EXTRACT START
We’ve all heard the saying “Walk the Talk.” Today I’m asking you to join us in our “Walk to End Alzheimer’s” and walk the walk! on Wednesday at 6 p.m. at Whitney Commons Park, behind the Senior Center.
Registration starts at 5 p.m. and the walk begins at 6 p.m. You can walk around the beautiful park and enjoy the amazing flowers, check out the labyrinth or just “hang out” and visit with friends. We will take a group photo for those that want to participate and walk for about an hour. The goal is to promote awareness and offer support to those suffering from Alzheimer’s, their families and caregivers.
Statistics show that in 2015 an estimated 5.3 million Americans of all ages have Alzheimer’s disease — this figure does not include other forms of dementia. We all know someone suffering from some form of dementia and/or a caregiver caring for someone. Statistics also show that every 67 seconds someone in the United States develops the disease with almost two-thirds being women.
The impact on caregivers is tremendous. Stress, depression and physical demands are high for caregivers. The Family Caregiver Program along with other Senior Center programs work hard to support caregivers and their loved ones. Respite, support groups and other resources are available to help you in your caregiver role.
My goal each year is to raise funds and promote awareness about the various resources in Sheridan County, the state and around the country to families and caregivers. The Alzheimer’s Association now has a Wyoming Chapter based in Cheyenne. Janet Lewis, executive director of the Wyoming Chapter will be joining us for our walk and will share information about advances and resources for those suffering from Alzheimer’s.
EXTRACT END
SUPPLIED ENTRIES START
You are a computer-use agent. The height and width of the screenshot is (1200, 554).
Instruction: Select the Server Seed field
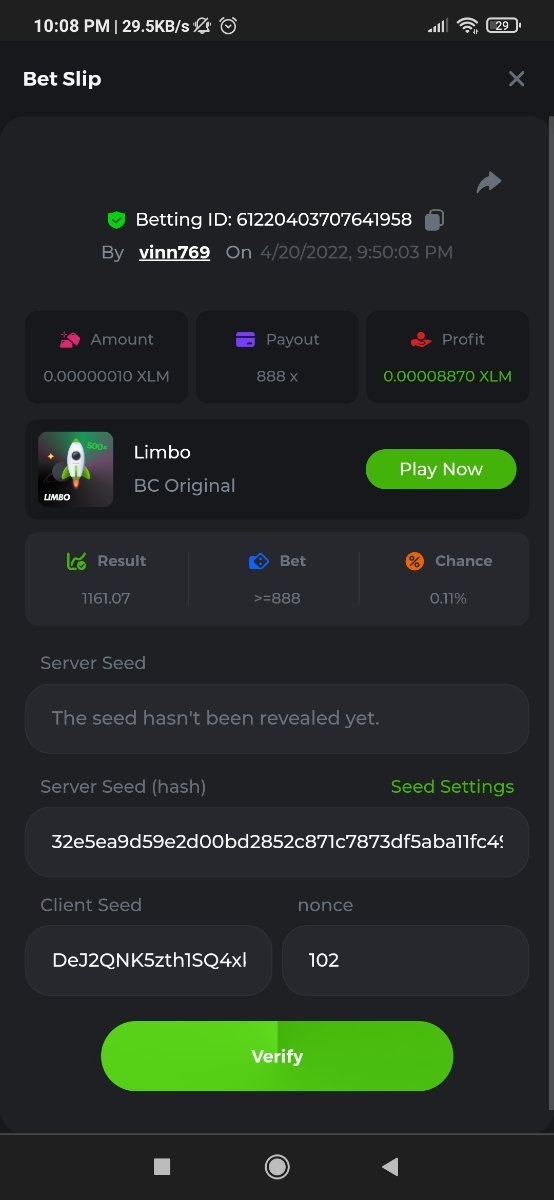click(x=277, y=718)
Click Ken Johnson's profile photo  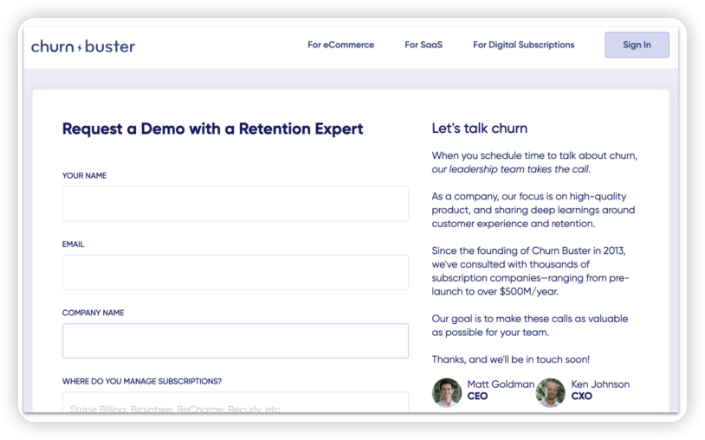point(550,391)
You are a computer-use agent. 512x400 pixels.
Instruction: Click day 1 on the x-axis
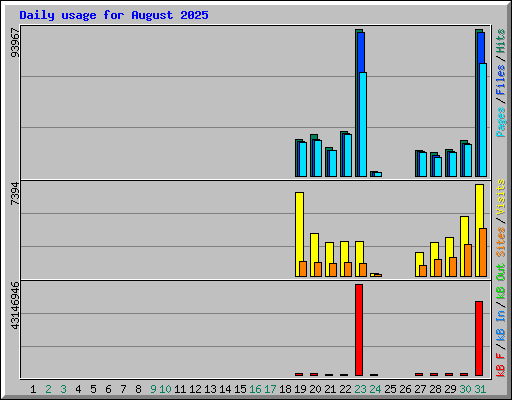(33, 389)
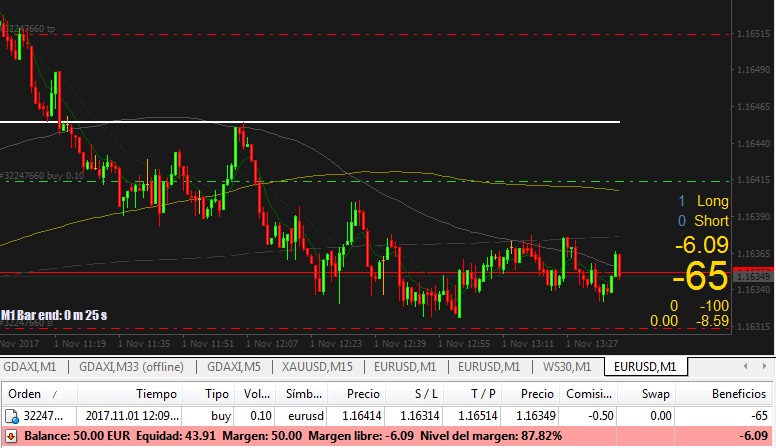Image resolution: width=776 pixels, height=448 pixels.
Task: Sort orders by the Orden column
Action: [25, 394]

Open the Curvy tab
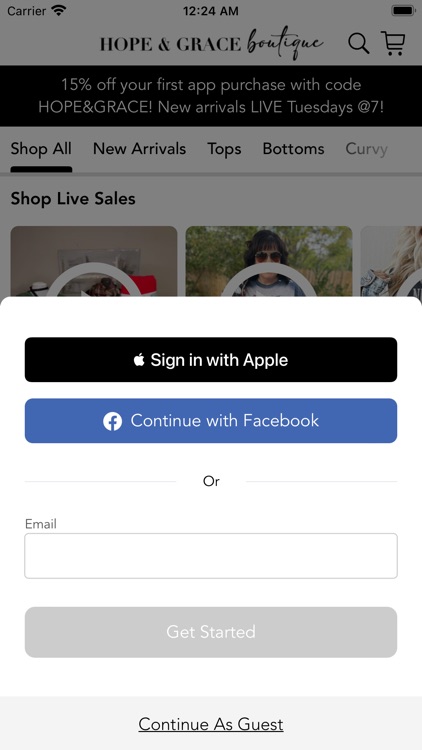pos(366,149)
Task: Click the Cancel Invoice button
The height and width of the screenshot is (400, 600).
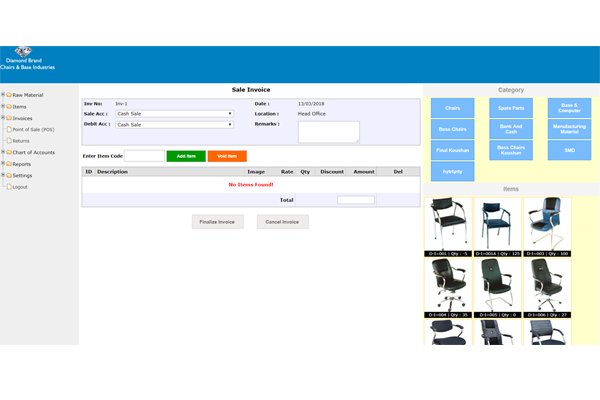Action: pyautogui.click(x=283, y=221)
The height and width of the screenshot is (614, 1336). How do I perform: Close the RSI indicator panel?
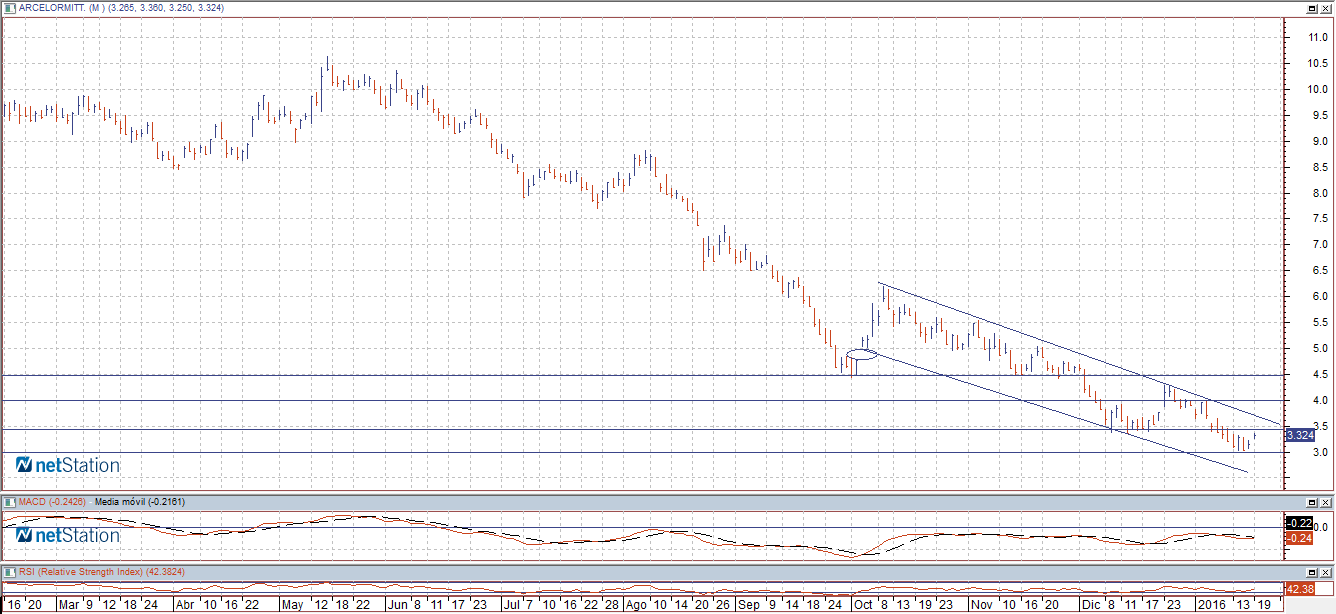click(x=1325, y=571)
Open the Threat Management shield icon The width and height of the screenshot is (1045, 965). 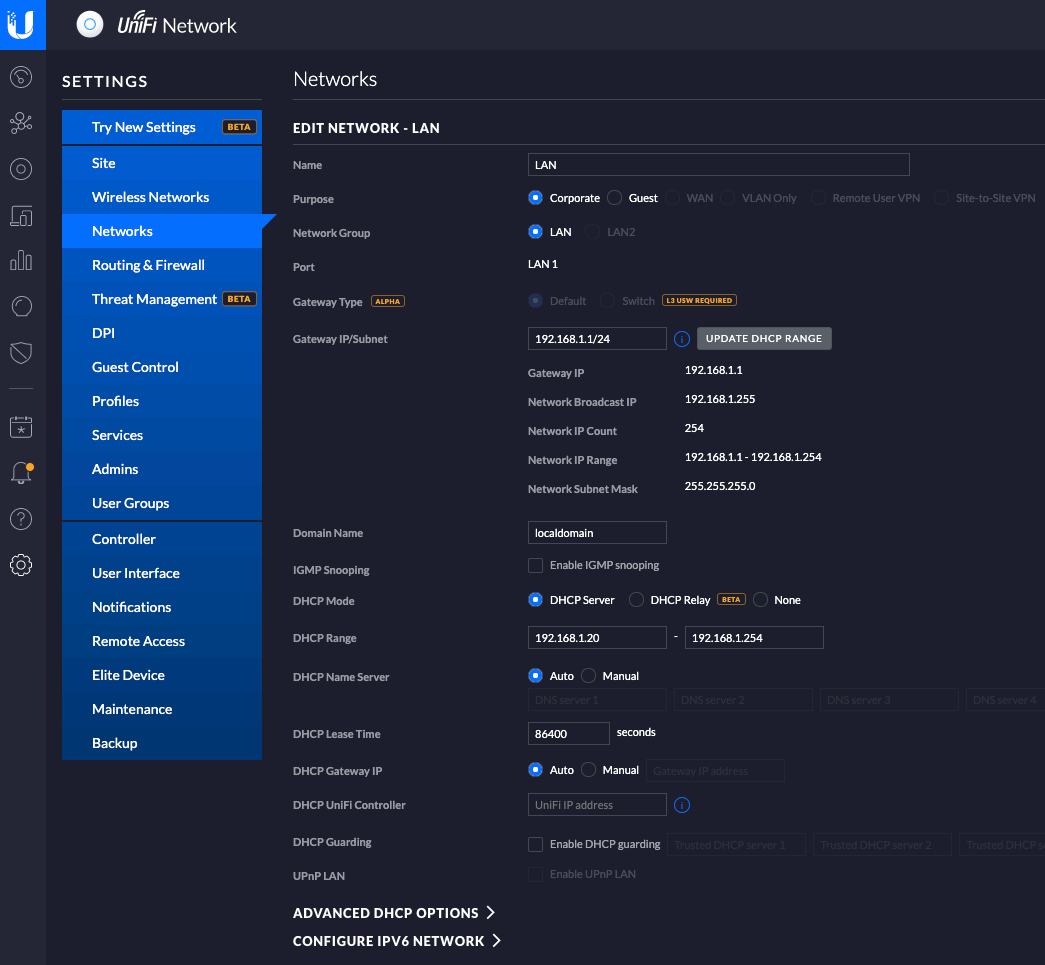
SUPPLIED ENTRIES END
ASSIGNMENT 1 — In the announcement, when does registration for the walk begin?
ASSIGNMENT 2 — Print everything in the announcement from "My goal each" down to "suffering from Alzheimer’s.".
The stored data is separate material, apart from the announcement.

RESPONSE BOX 1 — 5 p.m.

RESPONSE BOX 2 —
My goal each year is to raise funds and promote awareness about the various resources in Sheridan County, the state and around the country to families and caregivers. The Alzheimer’s Association now has a Wyoming Chapter based in Cheyenne. Janet Lewis, executive director of the Wyoming Chapter will be joining us for our walk and will share information about advances and resources for those suffering from Alzheimer’s.